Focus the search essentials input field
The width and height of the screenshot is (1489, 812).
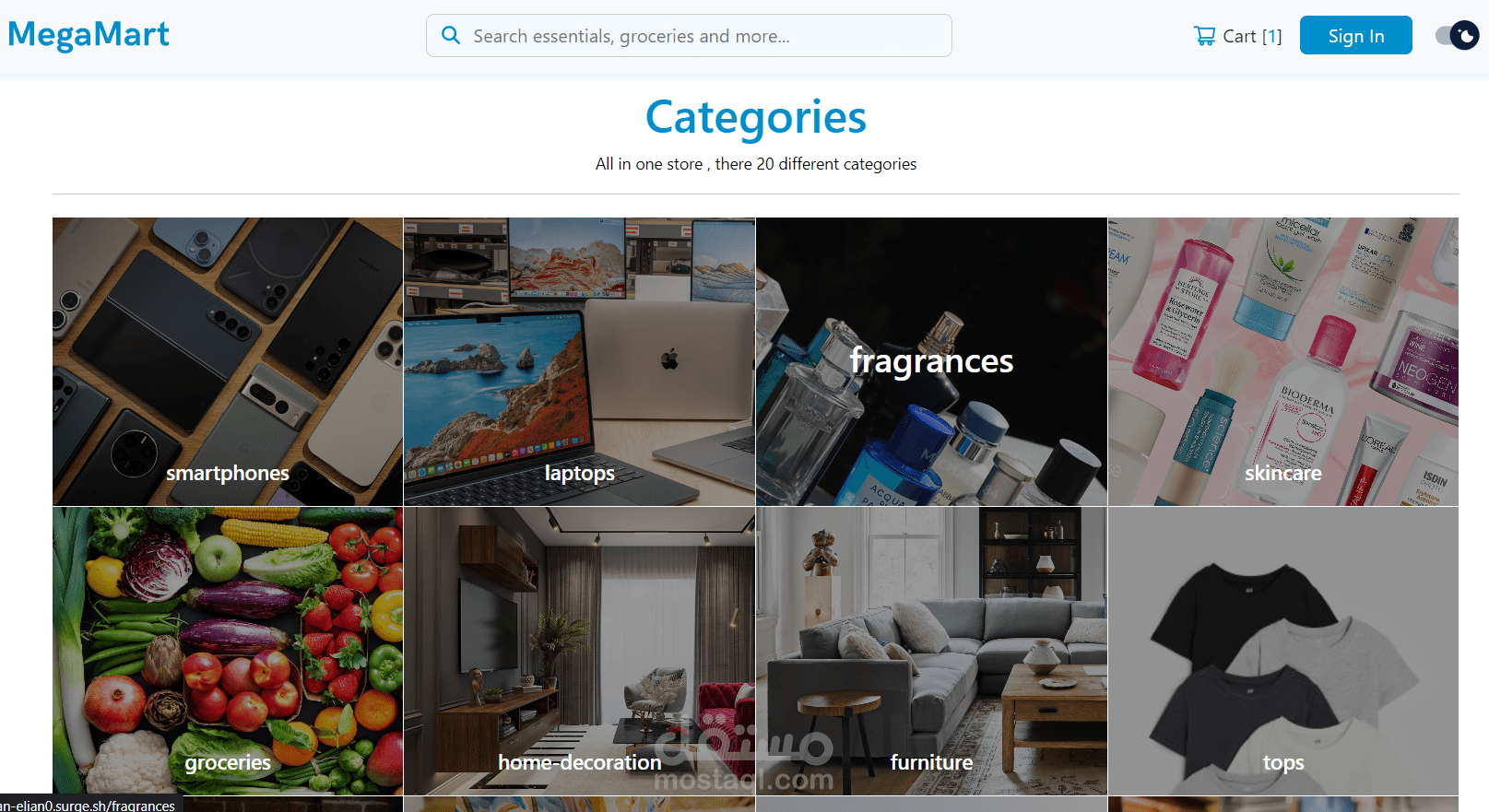click(x=689, y=35)
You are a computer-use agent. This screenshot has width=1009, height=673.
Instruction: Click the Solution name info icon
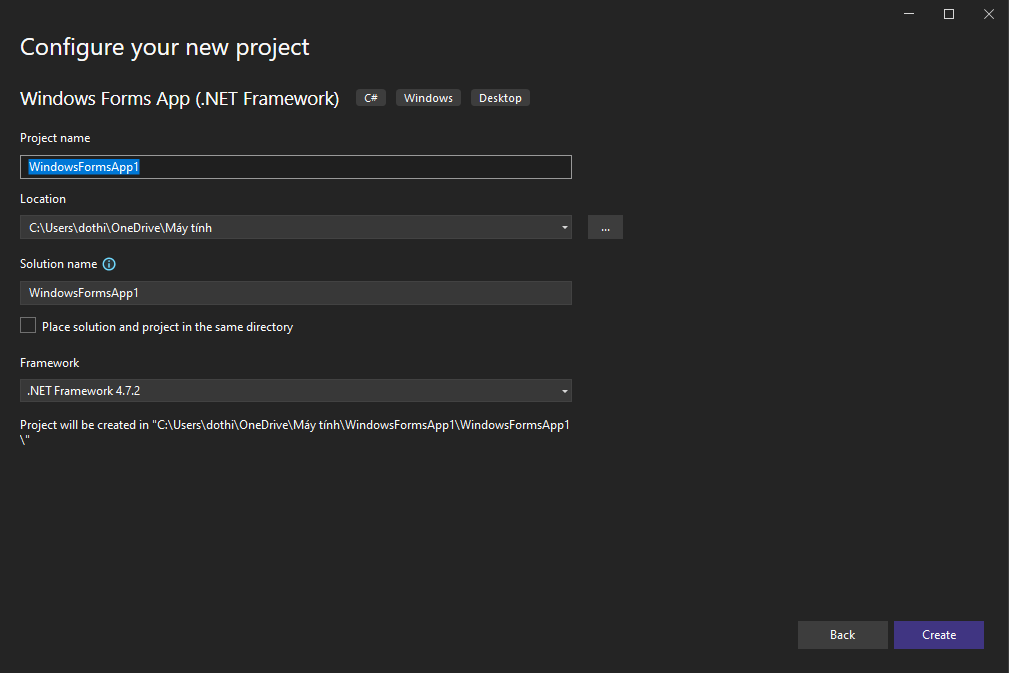point(109,264)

:: Directive ::
Write out every line of the items above verbatim, omitting the pictures.

:: Problem solution ::
Focus the search essentials input field
The width and height of the screenshot is (1489, 812).
click(x=689, y=35)
You are a computer-use agent. This screenshot has width=1009, height=673.
Instruction: Click the Solution name info icon
point(109,264)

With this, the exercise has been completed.